Key Features of ITR-2

  1. Detailed Reporting: Requires information on assets, liabilities, and specific financial transactions.

  2. Foreign Income/Assets: Special sections for taxpayers with international income or investments.

  3. Capital Gains Section: Comprehensive schedules for reporting gains from different asset classes.

Information Required for Filing

  • Personal Details: PAN, Aadhaar, and basic contact details.

  • Income Details: Salary slips, interest certificates, property details, and capital gains computations.

  • TDS and Advance Tax: Form 16, Form 26AS, and proof of tax payments.

  • Investments: Proofs for deductions under Chapter VI-A (e.g., Section 80C, 80D).

Due Date for Filing

The deadline for filing ITR-2 is 31st July of the assessment year unless extended by the government.

ITR-2 is suitable for individuals and HUFs with complex income sources but without business or professional income.

ITR-2 Filing

The ITR-3 form is intended for individuals and Hindu Undivided Families (HUFs) who earn income from business or profession along with other income sources.

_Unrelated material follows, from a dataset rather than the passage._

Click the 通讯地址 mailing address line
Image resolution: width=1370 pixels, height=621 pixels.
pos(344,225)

It is suitable for taxpayers with more diverse and complex financial activities.

Applicability of ITR-3

Eligible Individuals and HUFs:

  1. Business or Professional Income:

    • Income from proprietary businesses.

    • Income from professions such as legal, medical, engineering, architecture, etc.

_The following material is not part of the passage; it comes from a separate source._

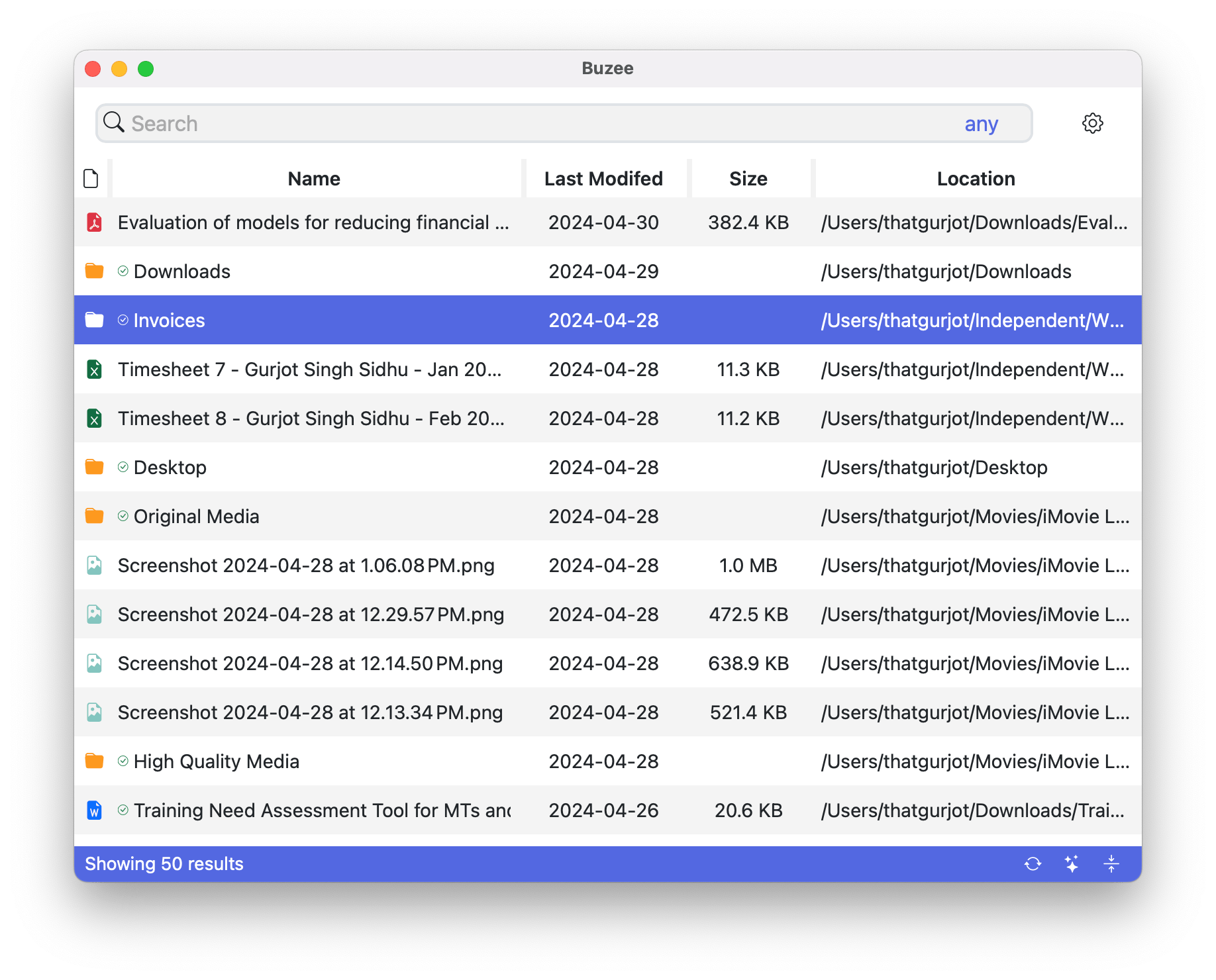Viewport: 1216px width, 980px height.
Task: Toggle the check mark beside Original Media
Action: [123, 516]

  2. Other Income Sources:

    • Salary or Pension: Applicable if the taxpayer also has employment income.

    • House Property: Income from one or multiple house properties.

    • Capital Gains: Short-term or long-term gains from property, stocks, or other assets.

    • Income from Other Sources: Interest, dividends, family pension, winnings from lotteries, etc.

    • Agricultural Income: If exceeding ₹5,000.

  3. Foreign Income and Assets:

    • Ownership of foreign assets or signing authority in foreign accounts.

    • Income from foreign sources.

  4. Partners in Firms:

    • Includes income as a partner from a partnership firm, including salary, bonus, commission, interest, etc.

Exclusions: When ITR-3 Cannot Be Filed

  1. Taxpayers eligible for presumptive taxation schemes under Sections 44AD, 44ADA, or 44AE. Such taxpayers should file ITR-4.

  2. Entities other than individuals or HUFs (e.g., companies, LLPs).

Key Features of ITR-3

  1. Comprehensive Reporting:

    • Detailed schedules for business and professional income.

    • Reporting of profit and loss account and balance sheet details.

    • Income from capital gains and foreign assets.

  2. Deductions and Exemptions:

    • Claim deductions under Chapter VI-A (e.g., Section 80C, 80D, etc.).

    • Report exempt income like agricultural income.

  3. Audit Requirements:

    • Mandatory if turnover exceeds ₹1 crore (₹10 crore if 95% of transactions are digital).

    • Professionals must get audited if gross receipts exceed ₹50 lakh.

Information Required for Filing

  • Personal and Business Details: PAN, Aadhaar, and business/profession details.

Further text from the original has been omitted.